"Now, look, dear; you know you can't be Walter's wife—"

"I don't know anything of the sort," said Sarah.

"Not for a long time, not for years and years, if ever."

"I'll wait, and so will he," replied the poor baited girl, bravely; but with a perceptible tremulousness of voice, nevertheless.

"Ah, you think so now; but I know better. I won't say anything about you, dear; but I know Walter better than you do. He made up to you because you took his fancy. But such fancies don't last long. Look at Mr. Elliston, of the Mumbles; he was all hot for Miss Summerfield, as you know. But he didn't have her, not he. He saw somebody richer, and so he turned off his Laura—and glad enough she is of it now. And it will be just the same with Walter and you."

"You can go on, and say what you like," said Sarah, panting for breath.

John Tincroft began to feel more uncomfortable in being the involuntary hearer of all this family difference.
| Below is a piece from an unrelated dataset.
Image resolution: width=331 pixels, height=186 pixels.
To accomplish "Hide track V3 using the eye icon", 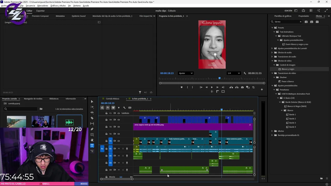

"Yes, I mean to, Sarah," continued the stronger-minded cousin. "It will be just the same with Walter, I say. Why, there's Miss Burgess, Mary Burgess he calls her, Ralph Burgess's sister, who keeps house for her brother—you should read what Walter writes about her."

"It isn't true—it isn't!" almost screamed the tortured girl. "It's all stories you are telling, you good-for-nothing thing, you!"

"And she has got money," the torturer went on, without noticing the contradiction, or caring for the agony she might possibly be inflicting; "and why shouldn't Walter have it?"